Published On: Thu, Nov 17th, 2011

A Bet for Bullard: The MF Global Debacle Will Yet Prove to be a Problem for the Markets

James Bullard (St, Louis Fed head) was on TV this morning. He said a number of things that I thought were off base. The biggest was his comment on the collapse of MF Global.




Bullard was pretty smirky about the ending for MFG. He was “pleased” with the outcome. He actually smiled.

I understand why Bullard thinks this is a story with a happy ending. Here we are, three weeks since the demise of the firm and as of yet there has been no crisis that has befallen the markets. Bullard made clear that there has been no bailout of a financial firm this time around and that the system is working as it should.

Okay Mr. Bullard I’ll make you a wager. A six pack of your favorite beer. Give the MFG story another month and it will be a problem. It will undermine markets. It will impact confidence in our financial system. It will impact liquidity. As those things occur it will force both Treasury and the Fed to take actions. While those actions may not take the form of any direct bailout of MFG and/or its customers there will be a significant cost to the broader economy.

I would have agreed with Mr. B if it were not for the problem of $600mm of missing client money. There has been a massive effort by forensic accountants and the FBI to locate the loot. As of last night, no one has been able to find it. Three weeks into this and no one can find it? I would call that a crisis in and of itself.
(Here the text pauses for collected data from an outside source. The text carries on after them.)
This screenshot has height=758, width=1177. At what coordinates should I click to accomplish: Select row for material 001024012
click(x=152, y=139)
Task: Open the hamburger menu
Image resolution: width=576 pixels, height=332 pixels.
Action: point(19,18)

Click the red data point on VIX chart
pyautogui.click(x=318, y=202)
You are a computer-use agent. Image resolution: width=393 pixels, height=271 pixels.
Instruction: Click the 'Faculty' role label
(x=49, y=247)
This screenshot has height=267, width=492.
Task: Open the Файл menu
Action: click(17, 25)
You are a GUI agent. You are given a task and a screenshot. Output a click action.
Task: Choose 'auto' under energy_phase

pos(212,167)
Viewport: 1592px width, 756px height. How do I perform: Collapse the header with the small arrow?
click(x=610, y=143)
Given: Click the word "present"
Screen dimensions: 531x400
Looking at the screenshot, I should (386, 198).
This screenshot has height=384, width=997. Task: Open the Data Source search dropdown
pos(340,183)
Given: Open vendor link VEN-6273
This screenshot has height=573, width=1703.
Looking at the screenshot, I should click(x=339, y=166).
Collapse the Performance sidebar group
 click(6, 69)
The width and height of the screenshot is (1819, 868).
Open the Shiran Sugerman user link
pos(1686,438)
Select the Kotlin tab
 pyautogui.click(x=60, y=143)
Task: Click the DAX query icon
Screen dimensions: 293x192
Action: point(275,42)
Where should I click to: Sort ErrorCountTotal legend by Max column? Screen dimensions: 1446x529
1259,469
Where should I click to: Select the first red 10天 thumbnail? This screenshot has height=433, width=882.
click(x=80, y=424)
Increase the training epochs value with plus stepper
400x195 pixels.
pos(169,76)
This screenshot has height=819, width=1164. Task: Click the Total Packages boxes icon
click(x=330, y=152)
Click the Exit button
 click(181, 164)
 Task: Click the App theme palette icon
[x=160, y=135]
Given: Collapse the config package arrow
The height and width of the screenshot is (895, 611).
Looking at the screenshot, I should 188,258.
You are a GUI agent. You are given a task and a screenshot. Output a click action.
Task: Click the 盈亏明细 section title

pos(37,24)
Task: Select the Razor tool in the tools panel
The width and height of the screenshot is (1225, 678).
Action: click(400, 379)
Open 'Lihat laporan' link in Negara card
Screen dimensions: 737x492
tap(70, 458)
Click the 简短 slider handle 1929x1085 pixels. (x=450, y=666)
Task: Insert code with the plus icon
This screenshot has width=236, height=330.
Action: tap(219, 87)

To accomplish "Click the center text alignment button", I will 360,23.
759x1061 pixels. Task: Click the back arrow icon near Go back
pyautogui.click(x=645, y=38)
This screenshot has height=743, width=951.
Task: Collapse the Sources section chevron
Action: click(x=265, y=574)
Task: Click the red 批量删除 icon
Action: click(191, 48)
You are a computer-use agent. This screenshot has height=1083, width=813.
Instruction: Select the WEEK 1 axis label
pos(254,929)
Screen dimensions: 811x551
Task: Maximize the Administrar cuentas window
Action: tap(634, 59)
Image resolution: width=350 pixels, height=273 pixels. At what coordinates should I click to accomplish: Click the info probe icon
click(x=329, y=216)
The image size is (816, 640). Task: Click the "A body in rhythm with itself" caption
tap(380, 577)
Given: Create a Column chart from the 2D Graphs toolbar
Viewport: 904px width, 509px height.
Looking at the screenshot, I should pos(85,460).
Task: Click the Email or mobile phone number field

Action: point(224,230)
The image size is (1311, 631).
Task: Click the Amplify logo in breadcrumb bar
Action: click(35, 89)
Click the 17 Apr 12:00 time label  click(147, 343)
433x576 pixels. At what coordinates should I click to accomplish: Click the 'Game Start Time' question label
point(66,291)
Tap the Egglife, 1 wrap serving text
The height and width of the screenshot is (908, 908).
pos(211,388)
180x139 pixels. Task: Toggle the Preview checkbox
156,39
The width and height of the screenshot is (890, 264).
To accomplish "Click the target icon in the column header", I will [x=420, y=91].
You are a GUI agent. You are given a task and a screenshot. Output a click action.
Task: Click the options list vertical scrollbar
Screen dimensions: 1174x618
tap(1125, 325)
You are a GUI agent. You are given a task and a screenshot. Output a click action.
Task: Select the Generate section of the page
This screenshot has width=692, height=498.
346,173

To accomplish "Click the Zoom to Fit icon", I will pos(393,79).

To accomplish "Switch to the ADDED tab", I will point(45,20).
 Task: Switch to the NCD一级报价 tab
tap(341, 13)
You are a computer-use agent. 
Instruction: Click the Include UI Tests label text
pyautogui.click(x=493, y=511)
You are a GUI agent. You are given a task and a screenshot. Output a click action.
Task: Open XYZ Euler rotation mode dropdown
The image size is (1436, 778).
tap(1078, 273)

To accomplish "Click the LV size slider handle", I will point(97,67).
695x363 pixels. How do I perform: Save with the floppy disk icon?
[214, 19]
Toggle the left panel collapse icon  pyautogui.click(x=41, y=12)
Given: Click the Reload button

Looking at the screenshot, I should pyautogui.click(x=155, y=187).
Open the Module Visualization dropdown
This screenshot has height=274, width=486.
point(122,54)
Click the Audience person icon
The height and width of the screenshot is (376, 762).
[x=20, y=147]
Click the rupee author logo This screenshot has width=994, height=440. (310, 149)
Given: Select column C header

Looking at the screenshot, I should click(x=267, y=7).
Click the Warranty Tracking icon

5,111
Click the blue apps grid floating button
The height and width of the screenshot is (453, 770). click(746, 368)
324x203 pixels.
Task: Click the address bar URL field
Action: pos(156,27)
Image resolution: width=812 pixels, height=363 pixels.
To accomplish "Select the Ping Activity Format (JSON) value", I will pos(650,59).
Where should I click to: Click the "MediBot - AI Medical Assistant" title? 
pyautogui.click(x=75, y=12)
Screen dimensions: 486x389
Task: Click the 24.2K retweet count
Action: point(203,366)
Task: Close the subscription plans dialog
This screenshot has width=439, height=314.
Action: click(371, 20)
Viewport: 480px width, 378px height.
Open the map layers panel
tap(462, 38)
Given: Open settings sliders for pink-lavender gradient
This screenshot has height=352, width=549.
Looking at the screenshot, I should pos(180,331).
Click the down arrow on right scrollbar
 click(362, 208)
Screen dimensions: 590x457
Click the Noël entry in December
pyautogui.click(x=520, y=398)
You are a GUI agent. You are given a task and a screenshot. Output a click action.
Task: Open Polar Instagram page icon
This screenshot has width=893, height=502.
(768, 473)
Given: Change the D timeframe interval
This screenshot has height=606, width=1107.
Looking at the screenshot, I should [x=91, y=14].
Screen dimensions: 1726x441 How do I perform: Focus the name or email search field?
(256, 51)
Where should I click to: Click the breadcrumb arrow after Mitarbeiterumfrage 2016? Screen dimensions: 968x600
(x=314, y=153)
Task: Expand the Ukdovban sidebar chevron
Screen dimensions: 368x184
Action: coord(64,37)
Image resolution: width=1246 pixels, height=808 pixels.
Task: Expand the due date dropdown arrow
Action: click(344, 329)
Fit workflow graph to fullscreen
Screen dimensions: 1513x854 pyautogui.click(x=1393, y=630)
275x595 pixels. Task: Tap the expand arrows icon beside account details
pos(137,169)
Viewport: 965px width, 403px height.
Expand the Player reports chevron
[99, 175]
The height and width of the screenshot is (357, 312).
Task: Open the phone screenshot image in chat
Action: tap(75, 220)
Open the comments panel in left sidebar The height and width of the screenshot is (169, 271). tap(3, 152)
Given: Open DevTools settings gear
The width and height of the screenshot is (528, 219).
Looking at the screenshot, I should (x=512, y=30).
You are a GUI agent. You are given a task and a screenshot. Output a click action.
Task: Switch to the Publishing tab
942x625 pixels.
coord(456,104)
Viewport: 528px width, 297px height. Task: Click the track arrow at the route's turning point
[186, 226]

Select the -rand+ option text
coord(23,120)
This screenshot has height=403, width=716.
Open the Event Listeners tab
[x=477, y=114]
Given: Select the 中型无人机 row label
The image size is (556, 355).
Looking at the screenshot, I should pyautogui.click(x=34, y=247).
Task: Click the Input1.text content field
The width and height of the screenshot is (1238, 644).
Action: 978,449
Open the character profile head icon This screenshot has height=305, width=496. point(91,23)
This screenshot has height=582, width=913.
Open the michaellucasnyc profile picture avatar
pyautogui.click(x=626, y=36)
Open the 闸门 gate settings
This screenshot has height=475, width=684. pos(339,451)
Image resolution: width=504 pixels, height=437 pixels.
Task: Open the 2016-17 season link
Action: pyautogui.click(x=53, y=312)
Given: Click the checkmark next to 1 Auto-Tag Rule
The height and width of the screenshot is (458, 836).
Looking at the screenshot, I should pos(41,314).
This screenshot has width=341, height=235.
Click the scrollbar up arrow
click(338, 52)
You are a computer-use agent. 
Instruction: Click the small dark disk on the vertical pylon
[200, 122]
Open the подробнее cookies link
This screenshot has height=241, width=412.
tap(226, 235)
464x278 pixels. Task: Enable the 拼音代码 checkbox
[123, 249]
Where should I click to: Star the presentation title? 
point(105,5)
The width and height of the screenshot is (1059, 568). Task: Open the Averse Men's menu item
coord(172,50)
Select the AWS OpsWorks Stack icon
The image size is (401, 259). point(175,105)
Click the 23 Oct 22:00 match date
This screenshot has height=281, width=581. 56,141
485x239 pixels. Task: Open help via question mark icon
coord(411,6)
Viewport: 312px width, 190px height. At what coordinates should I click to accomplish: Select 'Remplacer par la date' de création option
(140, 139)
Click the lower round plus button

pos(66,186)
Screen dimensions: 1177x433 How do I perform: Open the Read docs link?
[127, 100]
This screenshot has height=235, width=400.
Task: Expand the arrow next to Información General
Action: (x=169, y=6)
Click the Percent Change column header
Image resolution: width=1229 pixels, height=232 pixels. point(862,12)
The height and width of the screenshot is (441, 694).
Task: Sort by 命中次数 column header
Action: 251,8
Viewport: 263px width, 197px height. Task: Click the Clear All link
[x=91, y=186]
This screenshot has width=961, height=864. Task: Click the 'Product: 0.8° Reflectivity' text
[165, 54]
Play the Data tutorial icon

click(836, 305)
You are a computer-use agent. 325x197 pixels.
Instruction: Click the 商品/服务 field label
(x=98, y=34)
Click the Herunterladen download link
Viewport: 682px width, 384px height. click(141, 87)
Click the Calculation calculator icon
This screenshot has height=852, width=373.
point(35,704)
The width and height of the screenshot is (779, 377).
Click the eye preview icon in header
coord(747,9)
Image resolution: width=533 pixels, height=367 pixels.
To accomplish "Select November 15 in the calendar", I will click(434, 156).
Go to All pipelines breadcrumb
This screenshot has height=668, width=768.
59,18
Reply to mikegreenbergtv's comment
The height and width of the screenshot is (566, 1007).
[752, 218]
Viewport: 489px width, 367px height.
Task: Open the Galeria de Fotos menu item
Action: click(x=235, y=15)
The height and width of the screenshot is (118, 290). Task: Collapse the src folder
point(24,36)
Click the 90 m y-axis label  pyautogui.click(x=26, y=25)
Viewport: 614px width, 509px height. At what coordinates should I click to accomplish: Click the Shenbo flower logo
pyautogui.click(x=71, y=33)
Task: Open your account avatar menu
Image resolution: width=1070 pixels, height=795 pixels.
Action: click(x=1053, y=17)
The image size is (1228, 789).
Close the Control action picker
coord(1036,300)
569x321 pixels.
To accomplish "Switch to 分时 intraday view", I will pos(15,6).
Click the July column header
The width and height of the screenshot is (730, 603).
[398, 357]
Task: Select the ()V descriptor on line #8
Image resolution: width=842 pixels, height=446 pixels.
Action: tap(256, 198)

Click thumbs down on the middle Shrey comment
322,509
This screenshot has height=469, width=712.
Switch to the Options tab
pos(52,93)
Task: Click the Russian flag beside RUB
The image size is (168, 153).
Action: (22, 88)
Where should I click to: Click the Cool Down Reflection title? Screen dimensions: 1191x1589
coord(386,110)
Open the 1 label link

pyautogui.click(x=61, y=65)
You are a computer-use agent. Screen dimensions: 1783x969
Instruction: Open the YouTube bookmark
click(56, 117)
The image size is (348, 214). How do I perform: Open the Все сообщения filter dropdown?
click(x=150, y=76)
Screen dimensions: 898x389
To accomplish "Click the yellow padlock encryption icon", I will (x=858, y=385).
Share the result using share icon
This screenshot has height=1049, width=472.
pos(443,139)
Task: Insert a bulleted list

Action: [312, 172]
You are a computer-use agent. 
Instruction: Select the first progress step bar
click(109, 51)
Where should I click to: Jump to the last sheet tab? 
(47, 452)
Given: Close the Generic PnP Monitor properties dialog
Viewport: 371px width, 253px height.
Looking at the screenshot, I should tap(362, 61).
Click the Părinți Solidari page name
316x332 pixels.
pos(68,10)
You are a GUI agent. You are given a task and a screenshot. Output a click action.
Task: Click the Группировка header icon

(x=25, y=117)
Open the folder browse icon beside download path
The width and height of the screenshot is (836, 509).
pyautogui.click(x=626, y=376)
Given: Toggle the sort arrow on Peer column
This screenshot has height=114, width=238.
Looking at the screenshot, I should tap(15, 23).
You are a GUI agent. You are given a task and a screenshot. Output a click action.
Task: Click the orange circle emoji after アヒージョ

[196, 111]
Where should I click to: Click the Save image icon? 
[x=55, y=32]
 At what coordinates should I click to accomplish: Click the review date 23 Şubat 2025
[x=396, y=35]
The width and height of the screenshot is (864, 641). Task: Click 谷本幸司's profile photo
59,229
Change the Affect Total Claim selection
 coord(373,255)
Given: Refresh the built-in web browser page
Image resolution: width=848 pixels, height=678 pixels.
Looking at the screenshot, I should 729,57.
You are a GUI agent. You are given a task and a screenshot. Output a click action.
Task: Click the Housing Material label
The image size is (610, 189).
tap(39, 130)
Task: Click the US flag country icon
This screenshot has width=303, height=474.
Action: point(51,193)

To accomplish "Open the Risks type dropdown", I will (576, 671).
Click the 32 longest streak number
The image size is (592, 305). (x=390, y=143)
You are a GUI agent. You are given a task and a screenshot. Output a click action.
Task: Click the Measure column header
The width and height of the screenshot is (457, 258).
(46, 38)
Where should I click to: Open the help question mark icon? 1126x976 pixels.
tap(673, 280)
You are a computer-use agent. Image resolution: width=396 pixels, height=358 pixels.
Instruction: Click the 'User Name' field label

It is now clear that something has happened that should never have happened. Seg. Account money has been lost. This matter is far from over as Bullard suggests. There will be ripple effects.

I’m amazed that there has not been a market consequence to the MFG affair. It’s possible the larger issue of the ongoing collapse in Europe has, so far, masked the importance of this event.

I’m amazed that the Treasury Deportment has not spoken out after three weeks. Everyone who operates in markets understands risk. But in my mind (and in many others) I went to sleep every night knowing that the money I had had in a trading account was segregated and therefore safe. It’s not possible to do that any longer. That’s a very significant change.

I’m amazed that there has not yet been any evidence of money moving out of second tier brokerage accounts. Should we get a confirmation that money is moving, it’s likely that contagion will occur.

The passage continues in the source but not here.